Теперь, я думаю, не будет слишком поспешным сказать, что Рубцов – подлинно последний поэт деревни. С ним ушла высокая истинная боль этой темы. У немногих продолжателей она уже будет только «темой», а боль уходила с ним: «И, разлюбив вот эту красоту, я не создам, наверное, другую». Договорят его правду до точки и простятся с крестьянской Россией великие «деревенские писатели».
Не случайно он много писал о смерти. Его биографическая смерть в самом «поэтическом» (пушкинском, байроновском, моцартовском, вампиловском) возрасте окрасила его стихи светом предчувствия, предсказания, но существо здесь глубже. Тут была жива уходящая сегодня диалектика личного и социального. Это были стихи об уходе традиционного сознания, о невозвратности земной связи, о прощании поэзии с исторической памятью:
Как всё это кончилось быстро,
Как странно ушло навсегда.
Теперь, после него и «деревенских писателей», уж подлинно навсегда. «Тихая лирика» в Рубцове уже глядела на деревню со стороны аналитическим, прощающимся взглядом.

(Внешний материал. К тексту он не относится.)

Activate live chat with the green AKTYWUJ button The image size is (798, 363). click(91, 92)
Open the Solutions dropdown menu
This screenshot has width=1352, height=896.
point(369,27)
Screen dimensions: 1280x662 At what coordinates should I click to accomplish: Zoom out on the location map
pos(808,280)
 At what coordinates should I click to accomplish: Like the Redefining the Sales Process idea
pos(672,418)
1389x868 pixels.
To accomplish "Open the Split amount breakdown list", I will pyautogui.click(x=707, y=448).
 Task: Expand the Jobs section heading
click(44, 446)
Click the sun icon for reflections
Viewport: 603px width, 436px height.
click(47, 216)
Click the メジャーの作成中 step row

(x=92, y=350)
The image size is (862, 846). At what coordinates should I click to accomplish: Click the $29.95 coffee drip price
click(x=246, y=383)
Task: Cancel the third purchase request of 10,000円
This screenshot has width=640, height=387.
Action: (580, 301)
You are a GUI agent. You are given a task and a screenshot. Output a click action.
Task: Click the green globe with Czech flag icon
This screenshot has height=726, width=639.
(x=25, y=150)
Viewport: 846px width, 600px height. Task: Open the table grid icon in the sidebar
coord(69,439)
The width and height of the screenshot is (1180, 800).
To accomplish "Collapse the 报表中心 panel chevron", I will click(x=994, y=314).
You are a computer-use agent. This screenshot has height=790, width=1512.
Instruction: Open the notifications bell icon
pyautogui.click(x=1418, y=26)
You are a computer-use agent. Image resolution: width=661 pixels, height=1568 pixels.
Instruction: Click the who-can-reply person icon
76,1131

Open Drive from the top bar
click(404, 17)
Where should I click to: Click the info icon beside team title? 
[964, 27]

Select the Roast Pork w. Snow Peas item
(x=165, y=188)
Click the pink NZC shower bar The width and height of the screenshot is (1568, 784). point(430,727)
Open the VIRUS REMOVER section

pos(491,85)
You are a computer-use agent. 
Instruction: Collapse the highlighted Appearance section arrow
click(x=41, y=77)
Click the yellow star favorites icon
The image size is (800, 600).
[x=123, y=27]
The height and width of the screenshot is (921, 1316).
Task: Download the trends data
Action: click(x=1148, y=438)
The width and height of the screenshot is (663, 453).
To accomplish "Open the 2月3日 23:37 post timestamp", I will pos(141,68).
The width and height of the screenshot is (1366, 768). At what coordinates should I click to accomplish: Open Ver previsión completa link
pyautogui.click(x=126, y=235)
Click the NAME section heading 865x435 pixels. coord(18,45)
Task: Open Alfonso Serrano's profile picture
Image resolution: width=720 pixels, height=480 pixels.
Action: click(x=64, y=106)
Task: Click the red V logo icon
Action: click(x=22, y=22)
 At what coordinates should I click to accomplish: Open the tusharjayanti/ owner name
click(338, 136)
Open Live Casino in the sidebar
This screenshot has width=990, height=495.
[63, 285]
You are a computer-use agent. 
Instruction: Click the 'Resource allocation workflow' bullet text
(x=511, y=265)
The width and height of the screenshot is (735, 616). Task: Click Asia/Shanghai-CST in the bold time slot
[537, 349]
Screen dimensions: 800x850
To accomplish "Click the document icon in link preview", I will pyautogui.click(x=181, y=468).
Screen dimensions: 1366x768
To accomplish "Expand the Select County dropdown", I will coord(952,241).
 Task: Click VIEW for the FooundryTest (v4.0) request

Эта анатомия простых чувств, их обнажённость сама по себе была знаком разрыва с повседневным внутренним бытием нашей, высоко сказать, народообразующей деревни, знаком окончательного прощания с ней.
Уходит на наших равнодушных глазах целая культура, складывавшаяся веками, глубоко укоренившаяся в нас, и на её место заступает новое время с качественно новым этическим и эстетическим сознанием (как пошутил один умный дяденька, «дьявол эстетики победил ангела этики»).
«Железный путь» (теперь уже не железный, а цифровой) «зовёт гудками» всё настойчивее, и уже нельзя не услышать этого призыва и не отозваться ему.
Поэт думал о нём без бодрости, но и без страха, спокойно смотрел в лицо времени, надеясь на его всё-таки гуманистическое существо, потому что понимал, что:
Все мы почти над кюветом
Несёмся куда-то стрелой.
И есть соответствие в этом
С характером жизни самой.
Ах, есть, есть соответствие, но поэты приходят не для оправдания торопливого времени, а для предупреждения, чтобы мы над этим общим «кюветом» неслись «стрелой» не вслепую, а с зорким сердцем и умной памятью.